* Raw data:
════════
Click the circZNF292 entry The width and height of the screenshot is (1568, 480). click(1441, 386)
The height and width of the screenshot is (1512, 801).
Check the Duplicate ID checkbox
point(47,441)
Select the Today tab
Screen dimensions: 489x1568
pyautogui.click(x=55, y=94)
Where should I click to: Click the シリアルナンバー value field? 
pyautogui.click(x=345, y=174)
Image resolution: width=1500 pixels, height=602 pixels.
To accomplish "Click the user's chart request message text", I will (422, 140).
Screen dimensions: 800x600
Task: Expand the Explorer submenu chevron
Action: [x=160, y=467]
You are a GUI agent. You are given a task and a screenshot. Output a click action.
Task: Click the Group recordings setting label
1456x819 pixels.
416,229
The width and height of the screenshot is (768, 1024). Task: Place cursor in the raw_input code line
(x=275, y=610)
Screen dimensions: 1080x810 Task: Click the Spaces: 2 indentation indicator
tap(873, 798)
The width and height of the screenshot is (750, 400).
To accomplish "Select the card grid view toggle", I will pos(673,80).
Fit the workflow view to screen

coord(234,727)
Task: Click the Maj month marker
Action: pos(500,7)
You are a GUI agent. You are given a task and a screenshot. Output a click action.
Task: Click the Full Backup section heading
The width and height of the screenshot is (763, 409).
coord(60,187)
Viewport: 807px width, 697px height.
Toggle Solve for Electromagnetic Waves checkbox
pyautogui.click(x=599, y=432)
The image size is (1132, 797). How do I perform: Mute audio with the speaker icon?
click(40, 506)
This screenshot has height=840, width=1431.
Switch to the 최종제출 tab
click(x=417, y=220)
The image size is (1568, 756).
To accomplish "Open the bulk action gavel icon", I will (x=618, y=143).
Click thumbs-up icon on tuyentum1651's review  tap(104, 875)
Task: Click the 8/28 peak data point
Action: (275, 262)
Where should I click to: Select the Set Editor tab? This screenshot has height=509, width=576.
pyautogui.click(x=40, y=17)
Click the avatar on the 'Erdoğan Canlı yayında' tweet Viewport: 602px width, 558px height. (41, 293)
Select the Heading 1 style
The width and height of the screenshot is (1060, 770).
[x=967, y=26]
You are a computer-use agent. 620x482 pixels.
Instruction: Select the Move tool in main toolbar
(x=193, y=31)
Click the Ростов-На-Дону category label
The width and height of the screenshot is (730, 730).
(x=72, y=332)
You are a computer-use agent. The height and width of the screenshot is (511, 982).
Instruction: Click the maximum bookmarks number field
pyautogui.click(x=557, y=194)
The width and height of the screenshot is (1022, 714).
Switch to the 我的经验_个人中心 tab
════════
* Task directions:
Reproduce the lines of the records above verbatim, starting at the line that contains "This screenshot has height=840, width=1431." and ending at the line that contains "pyautogui.click(x=40, y=17)".

* Written response:
This screenshot has height=840, width=1431.
Switch to the 최종제출 tab
click(x=417, y=220)
The image size is (1568, 756).
To accomplish "Open the bulk action gavel icon", I will (x=618, y=143).
Click thumbs-up icon on tuyentum1651's review  tap(104, 875)
Task: Click the 8/28 peak data point
Action: (275, 262)
Where should I click to: Select the Set Editor tab? This screenshot has height=509, width=576.
pyautogui.click(x=40, y=17)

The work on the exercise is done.